INF-Inspektionsorte in der östlichen und zentralen Sowjetunion 1990
INF-Inspektionsorte in der westlichen Sowjetunion 1990

In dem Vertrag wurde festgelegt, dass beide Seiten weltweit sowohl ihre landgestützten Nuklearraketen mit kürzerer (500–1000 km) und mittlerer Reichweite (1000–5500 km) (doppelte Nulllösung) als auch deren Abschussvorrichtungen und Infrastruktur innerhalb von 3 Jahren vernichten und keine neuen herstellen. Zum Vertrag gehörte auch ein Memorandum of Understanding on Data, ein Protokoll über die Inspektionen und eines über die Zerstörung der Waffen. Der INF-Vertrag erfasste allerdings keine Kurzstreckenraketen mit Atomsprengköpfen, sogenannte Short-Range Nuclear Forces (SNF) mit einer Reichweite bis 500 km.

1988 wurde der Vertrag noch durch einige Dokumente ergänzt.
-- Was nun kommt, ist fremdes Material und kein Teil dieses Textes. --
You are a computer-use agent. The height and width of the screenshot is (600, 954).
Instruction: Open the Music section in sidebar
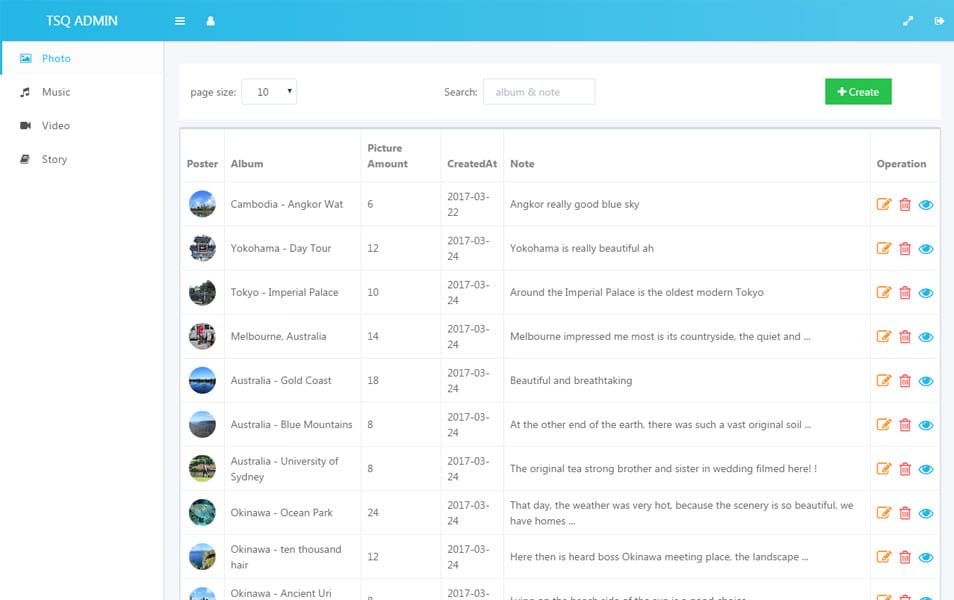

Die USA mussten 846 und die Sowjetunion 1846 Raketen zerstören, die letzte Rakete wurde im Mai 1991 demontiert. Der Vertrag beinhaltete auch das Recht, die Einrichtungen des anderen Landes zu überprüfen. Am 27. September 1991 gab US-Präsident George Bush auch die Beseitigung aller bodengestützten nuklearen Kurzstreckenraketen (Short-Range Nuclear Forces), den Abzug aller taktischen Nuklearwaffen (Cruise Missiles) auf US-Kriegsschiffen und die Verringerung der Atombomben in Depots in Europa auf einige hundert bekannt.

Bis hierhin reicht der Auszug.